Consider these  declarations in a code.

     char x, y, *p, **pp;
     char  *array[5], arr[5];
     char  *f(int), **g(int) ;

   struct node  a, b,* h(int); / * assume the size of node is 20 */

Then, what will be the values of the following?

1.    sizeof(x)
2.    sizeof(y)
3.    sizeof(*p)
4.    sizeof(p)
5.    sizeof(**pp)
6.    sizeof(*pp)
7.    sizeof(pp)
8.    sizeof(* array [0])
9.    sizeof(array[0])
10.   sizeof(arr [5] )
11.   sizeof(*f(5))
12.   sizeof(f(5))    /* is the size of a function?! */
13.   sizeof(**g(6))
14.   sizeof(*g(6))
15.   sizeof(g(6))
16.   sizeof(a)
17.   sizeof(*b)
18.   sizeof(b)
19.   sizeof(*h(5))
20.   sizeof(h(5))


Considering that size of char is 1 byte and pointers have a size of 4 bytes. Here  are the answers.

1.    1 byte
2.    1 byte
3.    1 byte
4.    4 bytes
5.    1 byte
6.    4 bytes
7.    4 bytes
8.    1 byte
9.    4 bytes
10.   1 byte
11.   1byte
12.   4 bytes
13.   1 byte
14.   4 bytes
15.   4 bytes
16.   20 bytes
17.   20 bytes
18.   4 bytes
19.   20 bytes
20.   4 bytes

We are almost sure; we got all the answers right, but did we beat the clock? Did we do it within 60 seconds?

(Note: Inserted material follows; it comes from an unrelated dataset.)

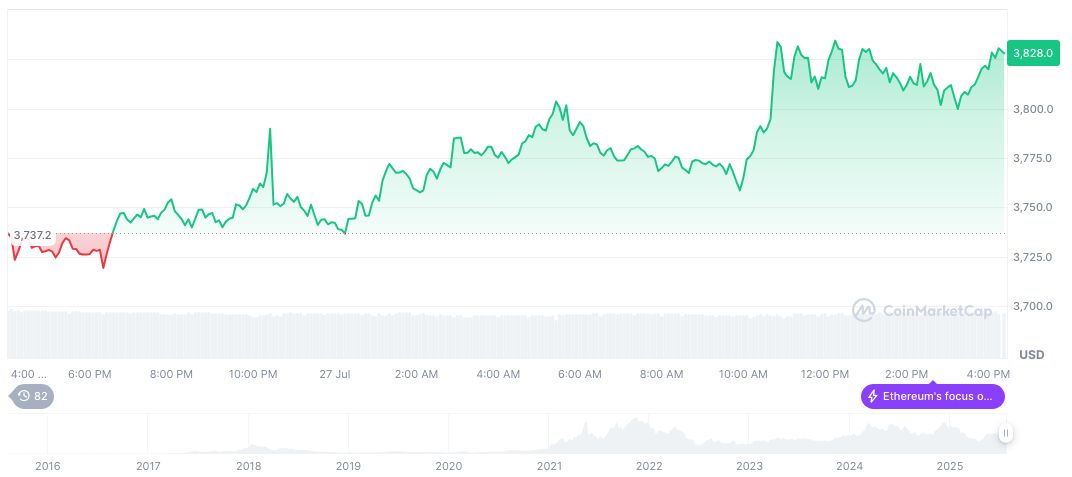Click the 6:00 PM time axis label
Screen dimensions: 1072x477
(x=89, y=374)
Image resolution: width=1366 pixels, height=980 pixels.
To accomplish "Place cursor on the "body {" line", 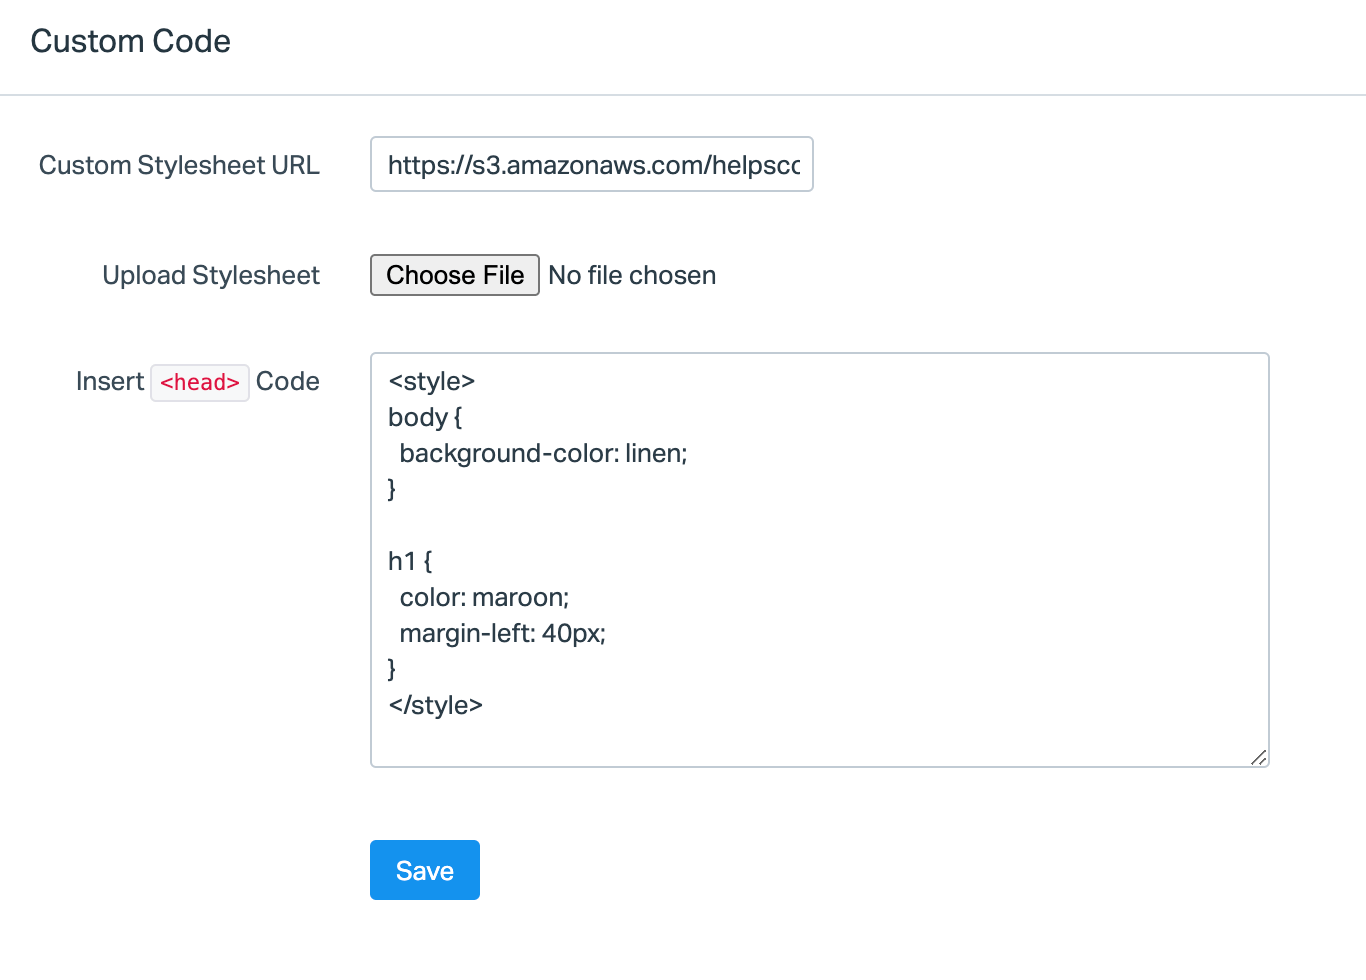I will pos(425,417).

Well! Here is how to get the measure on size really fast… For this we need to remember the following two things. 

First: refresh what we discussed in the “Moving the Stars” snippet. That virtual equal to sign helps a lot in getting the size right. Second: Any pointer of any type has the size 4 bytes (we are by default considering 32 bit machines. The pointer size can, of course, change with machines.)

Let us answer the questions we put earlier…

Question 1 and Answer:
     We have
      char x;

     Which can be read as
      char = x

     Therefore,
      sizeof(x) = sizeof(char) = 1

Question 2 and Answer:
     As above, the answer is again 1 byte

Question 3 and Answer:
     Given
      char *p;
     What is the sizeof(*p)?

     Because char = *p, therefore
      sizeof(*p)= sizeof(char) = 1

Question 4 and Answer:
     Given
      char  *p;
     What is the sizeof(p)?

     Because char *  = p, therefore,
      sizeof(p) = sizeof(char *) = 4

Question 5 and Answer:
     Given
      char **pp;
     What is the sizeof (**pp)?

     Because char = **pp, therefore
      sizeof (**pp) = sizeof (char) = 1

Question 6 and Answer:
     Given,
      char **pp;
      What is the  sizeof(*pp)?

     Because char * =*pp, therefore
      sizeof(*pp) = sizeof(char *) = 4

Question 7 and Answer:
     Given,
      char **pp,
     What is the sizeof (pp)?

     Because char ** = p, therefore
      sizeof(p) = sizeof(char **) = 4


Question 8 is interesting, because we are apparently trying to find the size of a function, which is unusual. But we can compute the size of functions. However what it means is the size of its return values.

Let us take up Question 8 and Answer:

     Given char * f(int); what is sizeof(*f(5));

     Because char = * f(int), therefore
      sizeof (* f(5)) = sizeof(char) = 1


Question 9 and Answer:

     Given  char *f(int) what is  sizeof(f(5))?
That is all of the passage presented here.